### DOCUMENT EXCERPT
···
Fabrication of Antimicrobial Textiles by Roll-to-Roll Electroless Plating

Recent technological advancements in textile manufacturing has focused on the production of various functional and smart textiles, among which antimicrobial textiles have found a niche. Textiles are often substrates susceptible to microbial growth under appropriate temperature, humidity, and nutrient conditions. Therefore, antimicrobial textiles have become a necessity, especially for critical applications such as personal protective equipment or PPE, sportwear and air filters. However, current antimicrobial agents and manufacturing technologies suffer from one or more key limitations, for example, low antimicrobial activity, poor durability, and lack of manufacturing scalability. This grant supports fundamental research to bridge the knowledge gap in scalable manufacturing of novel antimicrobial textiles with high activity and durability. This project establishes a new paradigm for the economical production of antimicrobial personal protective equipment and air filters in response to the current COVID-19 pandemic and future public health crises. This project provides transferable knowledge for the manufacturing of other functional textiles. The results from this project promote the progress of science and benefit the U.S. textile industry, economy, national health and welfare. Furthermore, this multidisciplinary project involves material science, chemistry, nanotechnology and manufacturing science and provides research opportunities for women and underrepresented minority students. The integrated education and outreach activities promote engineering education for K-12, undergraduate and graduate students.
···
### GIVEN DATA
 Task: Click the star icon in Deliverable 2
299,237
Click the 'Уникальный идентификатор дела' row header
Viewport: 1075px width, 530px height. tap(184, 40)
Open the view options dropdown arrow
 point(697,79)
···
### WORK TO COMPLETE
1) Answer from the abstract on antimicrobial textiles:
(a) Under what conditions does the abstract say textiles are susceptible to microbial growth?
(b) Which pandemic does the project respond to?
(c) For which levels of students do the education and outreach activities promote engineering education?
2) List every field that the abstract on antimicrobial textiles says this multidisciplinary project involves.

### RESPONSES TO THE TASKS
1)
(a) Appropriate temperature, humidity, and nutrient conditions.
(b) The COVID-19 pandemic.
(c) K-12, undergraduate and graduate students.

2)
- Material science
- Chemistry
- Nanotechnology
- Manufacturing science